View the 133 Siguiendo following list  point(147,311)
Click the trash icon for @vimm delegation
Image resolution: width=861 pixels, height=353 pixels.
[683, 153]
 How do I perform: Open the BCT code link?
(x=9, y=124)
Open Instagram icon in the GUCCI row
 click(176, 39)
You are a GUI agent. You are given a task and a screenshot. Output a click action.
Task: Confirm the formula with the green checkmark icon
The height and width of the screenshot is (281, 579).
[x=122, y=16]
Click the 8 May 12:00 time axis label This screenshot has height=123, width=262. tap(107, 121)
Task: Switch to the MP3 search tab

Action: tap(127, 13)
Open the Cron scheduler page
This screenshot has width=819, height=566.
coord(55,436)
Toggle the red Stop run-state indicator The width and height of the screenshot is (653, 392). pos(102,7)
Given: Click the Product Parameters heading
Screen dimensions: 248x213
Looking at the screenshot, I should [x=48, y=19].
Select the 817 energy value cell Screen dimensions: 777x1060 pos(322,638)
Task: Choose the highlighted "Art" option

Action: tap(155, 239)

###

> _WHAT YOU ARE ASKED TO DO_:
The lines beginning with the one that holds "Toggle the red" and ending with the last line of the data above are to be reproduced exactly, and nothing else.

> _ANSWER SPACE_:
Toggle the red Stop run-state indicator The width and height of the screenshot is (653, 392). pos(102,7)
Given: Click the Product Parameters heading
Screen dimensions: 248x213
Looking at the screenshot, I should [x=48, y=19].
Select the 817 energy value cell Screen dimensions: 777x1060 pos(322,638)
Task: Choose the highlighted "Art" option

Action: tap(155, 239)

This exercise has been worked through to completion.